[[ EXTRACTED TEXT open ]]

I call it guessing, as the code could get an incorrect answer. The idea is to take the MFN from the PTE then check if mfn_list[maching_to_phys_mapping[mfn]] returns the same value of mfn. If the starting mfn is for a device mapping, then it can access a memory location that is outside the bounds of maching_to_phys_mapping. That memory location could cause an unexpected pagefault, manipulation of a device or some other very bad thing. Unfortunately the existing Xen interfaces don't provide a defined way to know the limit of the machine_to_phys_mapping. I've put in some heuristic checks, but they can't be 100% accurate. A simple change to the Xen interfaces to export the size of the table would solve the problem. I've mentioned this to Keir and hope he'll add it soon. Note that the Linux code that does a similar operation suffers from the same short comings.

[[ EXTRACTED TEXT closed ]]

→ WORK TO BE COMPLETED: Continue the text on Xen's machine_to_phys_mapping table, picking up right after its final sentence. The items after this point come from a separate source and are unrelated to the Xen text.

[[ MATERIAL PROVIDED open ]]

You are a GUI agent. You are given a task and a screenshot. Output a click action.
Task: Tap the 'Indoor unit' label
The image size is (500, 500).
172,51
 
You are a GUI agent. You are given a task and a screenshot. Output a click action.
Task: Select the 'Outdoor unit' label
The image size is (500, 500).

[[ MATERIAL PROVIDED closed ]]

→ ANSWER TO THE EXERCISE:
The crippled grant table mapping interface also caused me to change the way that the HAT tracks page table usage. The HAT used to keep accurate counters for how many valid entries each page table had. It turns out those counters weren't used on any critical performance paths, but were difficult to maintain in the face of having to use special interfaces (like the the grant table ops) to establish and tear down mappings. I decided to take out the counters and recompute the values on the fly where needed. That code is very new and still has a lurking bug that I'm still trying to diagnose. Hence if you run a domain with low memory and the pageout daemon starts actively paging, you're likely to see a panic or ASSERT failure somewhere in the HAT code.
All that said, I need to stop blogging and get back to working on those bugs....